Behçet’s disease is a systemic vasculitis with an unknown etiology. Its prevalence is low except the ancient “silk road” countries including Turkey, Iran, and Japan. Although the most frequently encountered signs and symptoms of disease are mucocutaneous lesions, ocular, vascular, gastrointestinal, and neurological involvements can also occur. On the other hand, muscle disease associated with BD is very rare and reported as case reports [6]. Most of the patients presented with localized myositis; however, three patients had generalized symptoms [7].

In our case, the patient’s presenting symptoms were oral, genital ulcers, and erythema nodosum. Elevated muscle enzymes were incidental findings and firstly considered to be due to fever secondary to the active disease. Later on, since serum levels of the muscle enzymes continued to be high, we discontinued his colchicine treatment, because of the suspicion of colchicine-induced myopathy. Despite cessation of the drug, muscle enzymes kept on elevating. So we decided to perform muscle biopsy and diagnosis of lipid storage myopathy was made.

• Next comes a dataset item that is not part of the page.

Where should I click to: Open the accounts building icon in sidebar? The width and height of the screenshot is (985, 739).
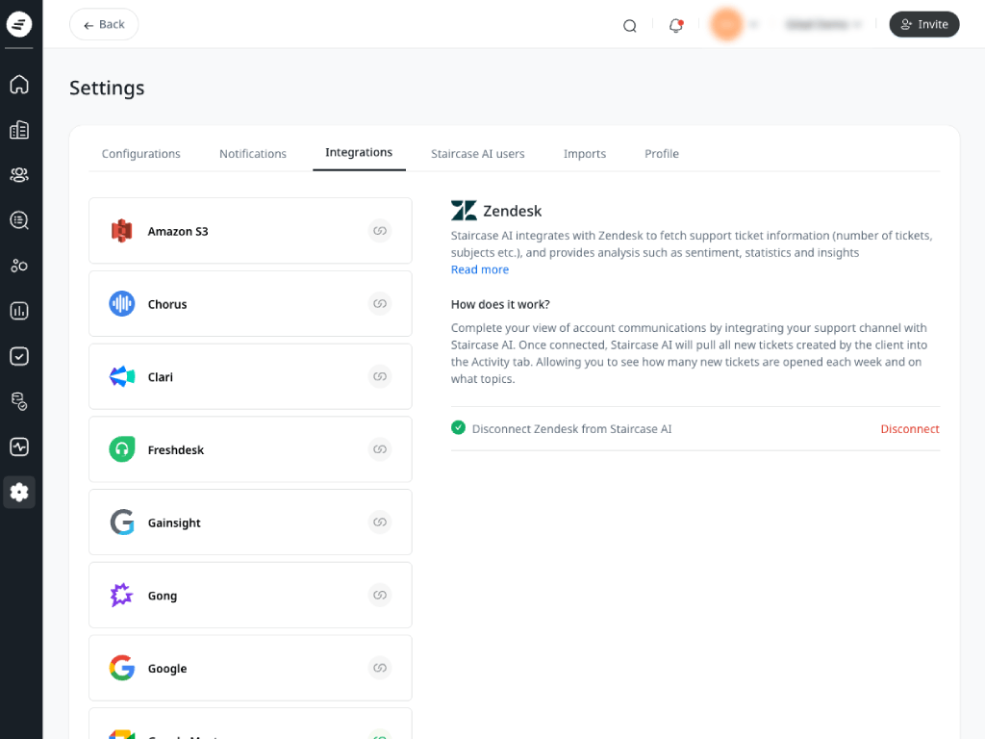pos(19,130)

Our patient’s symptoms regarding with the lipid storage myopathy were very subtle and this delayed the diagnosis.

To our knowledge, it is the first report of BD coexisting with lipid storage myopathy, we wanted to report and call attention to the cases of elevated muscle enzymes in BD. In conclusion, if elevated muscle enzymes were found in a patient with BD, the probability of the other causes independent from BD should be keep in mind, along with the drug-and disease-related etiologies.